Thursday, December 24, 2015

Monkeyshines: The Celeb Hacker Who Isn't a White Nerd

Oh, it's usually a fanboy, isn't it? It's some Millennial white nerd. Maybe it's a snickering Russian or Swede.

Ha ha, a celebrity's nude pix were hacked and a) either everybody's seeing them or b) the creep did it because he's a "fan" and will now keep quiet IF he's paid enough. As in, "I'm doing you a favor. Hackers are nice people. They do it only to show you security leaks. I just think I should be compensated for saving you from being hacked by a really bad person!"

And blah blah blah.

But the "pride" was that the hacker was an elite white "intellectual," someone with brilliant skills. A criminal mastermind. You got the impression the poor dumb cops were being flummoxed by a Swede with savvy, a Brit with brashness, or an American who could've built an empire like Steve Jobs or Bill Gates but got more kicks by being an admirable rebel. Ooh, maybe a fat German Kim Dotcom.

But the latest hacker? Turns out he's from the fucking Bahamas.

Not good news is it, that some fuckhead from the Bahamas could hack into e-mails, or get celebrities to reveal their passwords.

It seems to suggest quite a future for just about any dumb bastard who can steal a laptop and get online.

It used to be that white collar crime involved whites. Ha ha ho ho hee hee.

Not anymore. Instead of looking in mommy's basement for an Anonymous hacker, the perp might be some ganja-smoking Jamaican, or some clod in Somalia.

Go use a program that "spoofs" your e-mail, hides your ISP or whatever, and you can join the fun in stealing medical records, hacking security at a big website so you can get access to a ton of credit cards, or at the very least, run a spyware program that'll suck every selfie nude photo from some bimbo's cell phone.

If a Bahamas man can do it, anyone can.

It's pretty rare when an ape gets caught. When it happens usually the deal is "Don't do it anymore," because nobody can prove that the ape did it. He grunts: "Somebody must've used my computer when I was out." It's too expensive to go to trial and "what are your damages? Everyone saw your shaved twat?" Besides, hackers are heroes, like Assange, because all information should be Freeeeeee. Just respect Assange's privacy.

In the real world, you wouldn't put a bicycle padlock on the front door of a bank. But that's what we have on the Internet, a serious lack of security. A lot of anonymity. Weak laws. A situation where even a Bahamas man with a coconut for a head can hack into major movie studios. If this guy wasn't a dumbass in his extortion demands, he'd still be out there. He apparently wasn't caught because his hacking skills gave him away. No, the hacking part, it seems, is SO EASY EVEN A CHILD CAN DO IT. EVEN A BAHAMAS MAN CAN DO IT.
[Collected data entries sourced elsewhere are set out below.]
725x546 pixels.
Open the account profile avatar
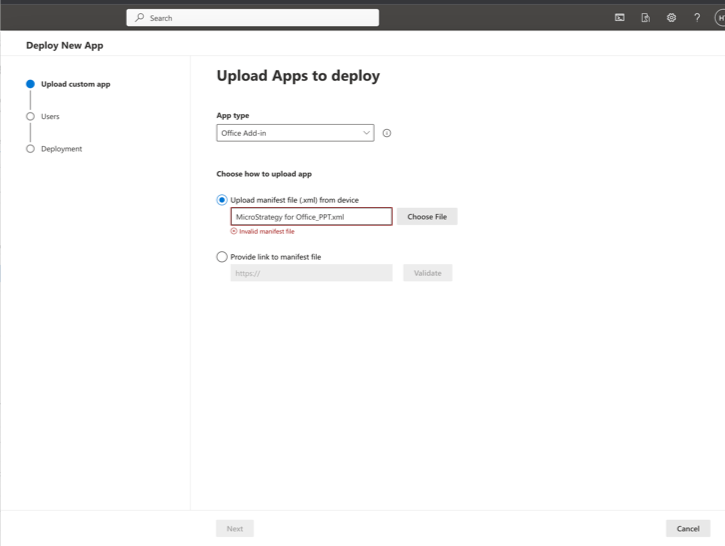pos(719,18)
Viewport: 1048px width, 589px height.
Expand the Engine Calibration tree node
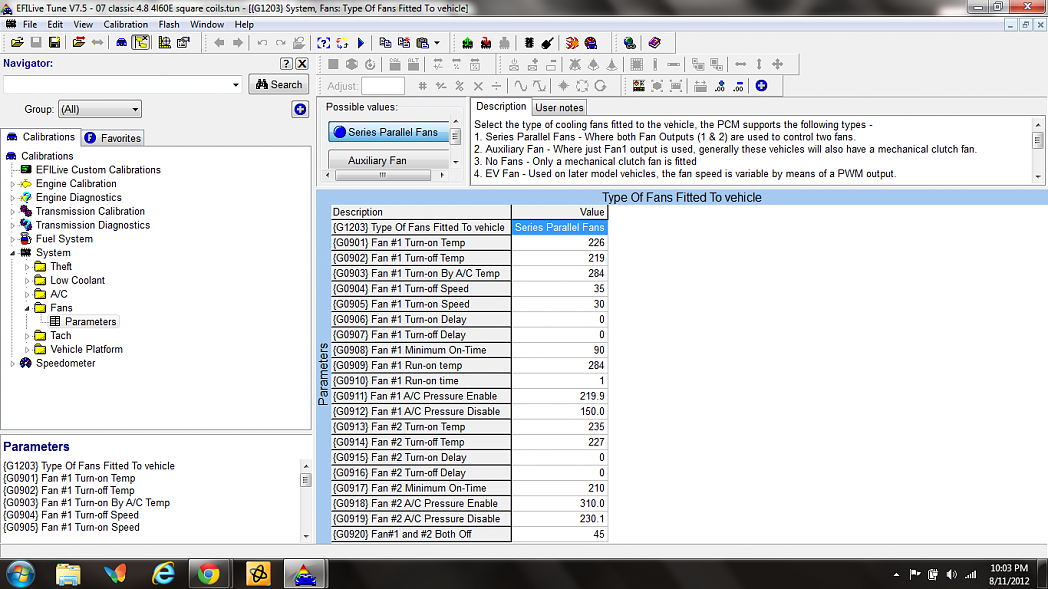[13, 184]
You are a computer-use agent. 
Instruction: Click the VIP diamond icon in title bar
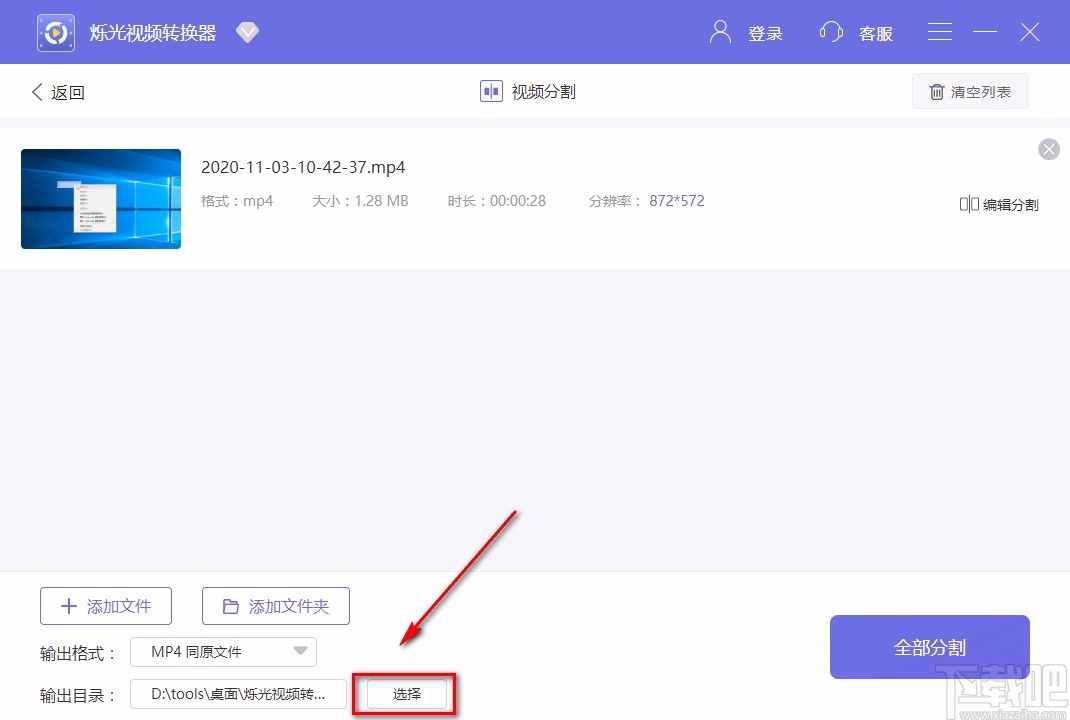click(x=247, y=31)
Can we NOT do business on the fucking Internet? Damn hard to avoid paying bills, filling out forms, buying things, without dozens of websites knowing your credit card, bank account, birth date, and anything else needed for identity theft. How many hacked websites boasted they had perfect security and that customer safety was their priority?

"Oh, the Internet is so safe and convenient. If you go to a store to buy something, some illegal alien from Haiti might follow you, wave a gun, and make off with your wallet." But on the Internet, some guy from the Bahamas can rob you and steal your identity and you might not even know it will your bank account is wiped out. That's progress.